This robot maintains tender, unnerving eye contact
Humans already find it unnerving enough when extremely alien-looking robots are kicked and interfered with, so one can only imagine how much worse it will be when they make unbroken eye contact and mirror your expressions while you heap abuse on them. This is the future we have selected.
The Simulative Emotional Expression Robot, or SEER, was on display at SIGGRAPH here in Vancouver, and it’s definitely an experience. The robot, a creation of Takayuki Todo, is a small humanoid head and neck that responds to the nearest person by making eye contact and imitating their expression.
It doesn’t sound like much, but it’s pretty complex to execute well, which, despite a few glitches, SEER managed to do.
At present it alternates between two modes: imitative and eye contact. Both, of course, rely on a nearby (or, one can imagine, built-in) camera that recognizes and tracks the features of your face in real time.
In imitative mode the positions of the viewer’s eyebrows and eyelids, and the position of their head, are mirrored by SEER. It’s not perfect — it occasionally freaks out or vibrates because of noisy face data — but when it worked it managed rather a good version of what I was giving it. Real humans are more expressive, naturally, but this little face with its creepily realistic eyes plunged deeply into the uncanny valley and nearly climbed the far side.

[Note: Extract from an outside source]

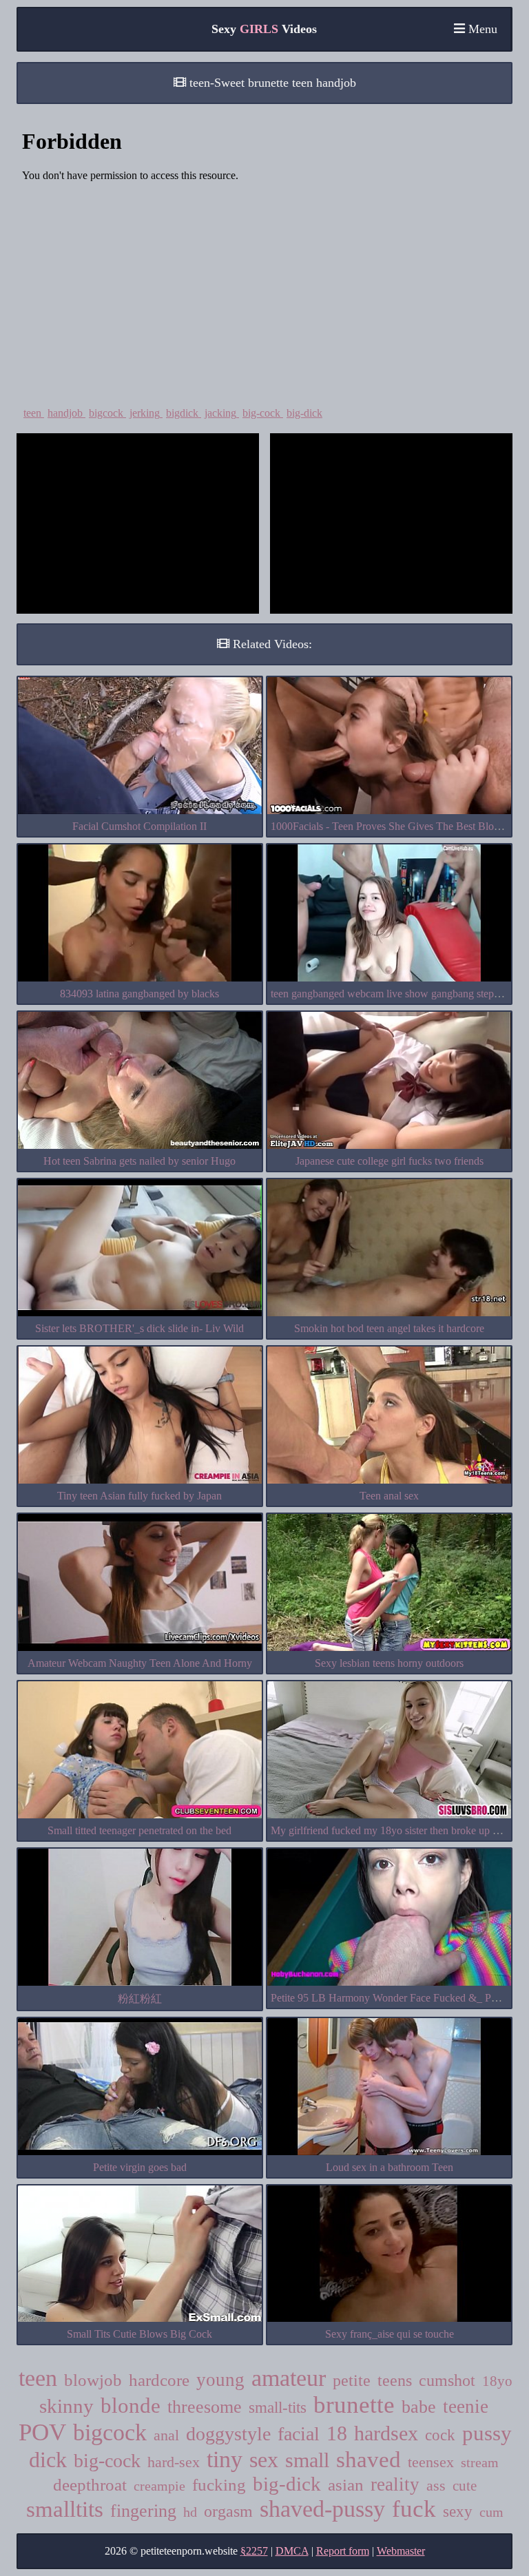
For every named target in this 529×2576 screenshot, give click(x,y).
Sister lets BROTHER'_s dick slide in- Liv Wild (139, 1328)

Eye contact mode has the robot moving on its own while, as you might guess, making uninterrupted eye contact with whoever is nearest. It’s a bit creepy, but not in the way that some robots are — when you’re looked at by inadequately modeled faces, it just feels like bad VFX. In this case it was more the surprising amount of empathy you suddenly feel for this little machine.
That’s largely due to the delicate, childlike, neutral sculpting of the face and highly realistic eyes. If an Amazon Echo had those eyes, you’d never forget it was listening to everything you say. You might even tell it your problems.
This is just an art project for now, but the tech behind it is definitely the kind of thing you can expect to be integrated with virtual assistants and the like in the near future. Whether that’s a good thing or a bad one I guess we’ll find out together.